UD41 medical officers lose the RM600 flexi monthly allowance given to house officers — the annual salary differential between UD41 and UD43/44 officers is RM8,000. Contract medical officers also can’t join local universities’ Masters’ programmes to specialise because they’re not given full-pay study leave. Neither can they join parallel pathway specialisation because this requires four years’ training after housemanship.

“This contract reappointment will begin after the end of the first contract on May 14, 2020 and constitutes the final contract,” said MOH’s letter to a junior doctor dated March 16, as sighted by CodeBlue.

MOH also said on its housemen website that UD41 contract doctors appointed on May 15, 2017, have been reappointed on contract for compulsory service for two years from May 15, 2020 to May 14, 2022.

CodeBlue understands that not a single doctor from the 1,500-strong third cohort received a permanent post. The fourth cohort — with their housemanship beginning on July 17, 2017 — comprises nearly 2,000 doctors, all of whom will also not likely get a permanent position in the government due to the lack of vacancies.

Only a mere 13 per cent of some 4,500 doctors from all four cohorts — starting with housemanships beginning on December 5, 2016, since the contract system was introduced — received permanent positions as medical officers, or nearly 600 doctors.

A doctor working in a Johor government hospital, one of those who received the recent letter from MOH about his two-year contract from May 2020 to May 2022, expressed frustration about the situation.

“Information was scarce from the beginning. We all knew the contracts would be on a 3 + 2 basis, but the government did not let us know what happens after that,” he told CodeBlue on condition of anonymity, due to a government ruling that prohibits civil servants from speaking to the press.

“Initially, there were people who were absorbed as permanent staff. So we questioned how these people were selected and pleaded with the government to make the selection process transparent. But again, we were met with silence.

“When the email came at this critical juncture when many of us on Covid duty are contract MOs, we are enraged by ‘kontrak ini merupakan kontrak yang terakhir’ message, and also by the timing of it,” he added.

He said he has been working on the SWAT team screening Covid-19 patients, working in shifts either from 8am to 5pm, or 5pm to 8am.

The young doctor added that a significant proportion of doctors on the frontlines fighting the novel coronavirus outbreak in Malaysia — which is now nearing 700 cases — are contract medical officers.

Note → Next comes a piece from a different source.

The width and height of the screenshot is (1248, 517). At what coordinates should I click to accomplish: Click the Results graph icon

“As the nation (and the world) faces one of the worst health care emergencies in history, these medical officers did not shirk from their duty but stepped up to take on the responsibilities they signed up for — to contribute to the health care services of Malaysia.

“And yet they face near certain unemployment two years down the road.”

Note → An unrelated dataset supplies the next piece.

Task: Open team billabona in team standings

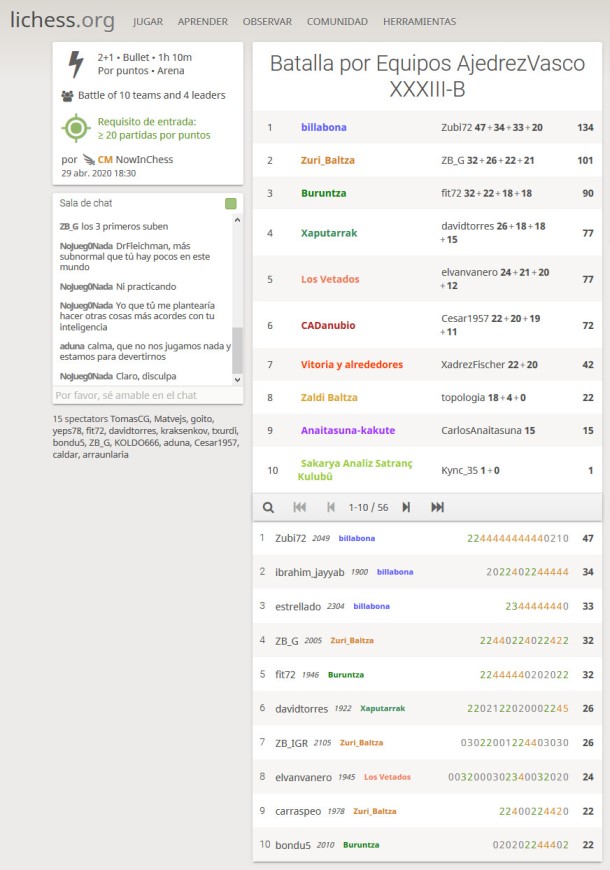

Dr Kevin Ng, chairman of the Malaysian Medical Association’s (MMA) SCHOMOS (a section supporting housemen and medical officers), pointed out that the new Perikatan Nasional government seems to have overlooked the previous Pakatan Harapan administration’s pledge to promote contract medical officers to UD43.

Dr Ng, who met Health Minister Dr Adham Baba and Deputy Health Minister I Dr Noor Azmi Ghazali yesterday to talk about contract medical officer issues, called for UD43 contracts for all contract medical officers with immediate effect.

He also urged the government to either extend medical officers’ contract from two to 10 years, allowing full-pay study leave for specialisation, or for permanent positions only with the Employees’ Provident Fund (EPF). Permanent positions should be tied with a five-year bond for the first option, or specialist training tied with a five-year bond for the second option.

“An entire cohort, possibly two cohorts of 3,500 doctors, will be lost and many of us senior doctors will tell you that there are many stars amongst them,” Dr Ng said.

Dr Ng told CodeBlue that the health minister told him he would look into it and that Covid-19 is priority now.

“With ZERO job security, ZERO opportunity to progress in their careers and ZERO fulfilling their dreams, isn’t it fair to say that the junior doctors are right to feel unappreciated and let down? Isn’t it fair for them to feel aggrieved and isolated?” Dr Ng said.